India’s 5% broken parboiled rice prices remained at $525-$535 a tonne, near a record $520-$540 a tonne hit on Aug. 31. Trading activity has slowed, said Himanshu Agarwal, chief executive officer of exporter Satyam Balajee.
Global rice prices have surged after India imposed a 20% duty on exports of parboiled rice from August 25, in addition to existing export restrictions on non-basmati white rice. “We are only giving a reference price to buyers. No one is buying at this price,” said an exporter.
Thailand’s benchmark 5% broken rice prices fell to $613-$615 a tonne from $620 last week. Prices fell due to a weaker baht but remained high, a trader said, adding that farmers were considering increasing output. The trader said deliveries were only made at previously agreed prices to Iraq, the Philippines and Malaysia.
Meanwhile, Vietnam’s 5% broken rice prices fell to $620-$630 a tonne from $630-$640 last week. A trader in Ho Chi Minh City said buyers from the Philippines remained quiet.
However, another trader in the Mekong Delta said tight supplies and growing demand from Africa and Indonesia would limit the decline in rice prices.
A senior official from the Bangladesh Food Ministry said the country has enough rice reserves, currently around 1.7 million tonnes, to supply its people amid rising global and domestic rice prices.
Farmers are also monitoring the El Nino weather phenomenon after an unusually dry August, with lower rainfall forecast in September posing a greater threat to supplies.
Prices of US agricultural products fluctuated during the session on September 15 on the Chicago Board of Trade (CBOT), in which corn and soybean prices decreased, while wheat prices increased.
Corn for December 2023 delivery fell 4.25 cents, or 0.88 percent, to $4.7625 a bushel. Soybeans for November 2023 delivery fell 20.25 cents, or 1.49 percent, to $13.4025 a bushel. Wheat for December 2023 delivery rose 10.5 cents, or 1.77 percent, to $6.0425 a bushel.
The European Union (EU) is expected to allow its ban on Ukrainian grain imports to expire, but this will not stop some countries from implementing their own bans.

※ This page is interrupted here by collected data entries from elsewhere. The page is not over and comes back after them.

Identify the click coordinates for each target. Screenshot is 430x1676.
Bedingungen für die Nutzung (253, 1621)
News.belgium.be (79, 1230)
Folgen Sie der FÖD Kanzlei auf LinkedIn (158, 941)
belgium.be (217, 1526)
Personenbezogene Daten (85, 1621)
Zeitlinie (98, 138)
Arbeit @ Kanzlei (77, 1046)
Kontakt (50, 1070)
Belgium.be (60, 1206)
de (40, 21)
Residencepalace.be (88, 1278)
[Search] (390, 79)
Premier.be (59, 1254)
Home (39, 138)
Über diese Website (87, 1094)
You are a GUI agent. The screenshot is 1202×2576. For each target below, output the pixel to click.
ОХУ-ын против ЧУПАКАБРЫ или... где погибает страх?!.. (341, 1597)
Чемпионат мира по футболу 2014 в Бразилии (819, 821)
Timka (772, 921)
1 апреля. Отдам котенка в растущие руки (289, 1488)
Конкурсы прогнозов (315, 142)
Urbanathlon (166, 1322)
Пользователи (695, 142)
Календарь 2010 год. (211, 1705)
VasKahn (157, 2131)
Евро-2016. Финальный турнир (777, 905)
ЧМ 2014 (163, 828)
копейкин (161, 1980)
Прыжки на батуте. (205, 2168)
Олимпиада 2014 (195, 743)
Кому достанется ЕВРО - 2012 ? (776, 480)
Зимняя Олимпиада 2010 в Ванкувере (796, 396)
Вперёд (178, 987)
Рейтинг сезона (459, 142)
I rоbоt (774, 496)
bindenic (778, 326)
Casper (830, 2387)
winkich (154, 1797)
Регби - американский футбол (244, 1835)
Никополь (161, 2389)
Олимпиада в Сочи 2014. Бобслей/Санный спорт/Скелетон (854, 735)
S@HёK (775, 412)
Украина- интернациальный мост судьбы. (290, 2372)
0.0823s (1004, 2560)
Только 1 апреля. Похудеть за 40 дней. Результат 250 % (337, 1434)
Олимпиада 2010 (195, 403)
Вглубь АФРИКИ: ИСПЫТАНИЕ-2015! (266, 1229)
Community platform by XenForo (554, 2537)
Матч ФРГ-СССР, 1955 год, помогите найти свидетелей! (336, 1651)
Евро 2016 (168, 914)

Members of the National Oilseed Processors Association processed 167.8 million bushels of soybeans in August 2023, the lowest in the U.S. in 11 months. U.S. soybean stocks fell to 1.250 million pounds, the lowest monthly U.S. stockpile since October 2017 (1 pound/lb = 0.4535 kg).
Forecasters fear Australia's drought will worsen by November 2023 as the El Nino phenomenon in the equatorial Pacific rapidly strengthens.
Light rainfall is forecast across the Central US over the next six days, followed by a wetter weather pattern across the region with near-to-above-normal rainfall in early October 2023.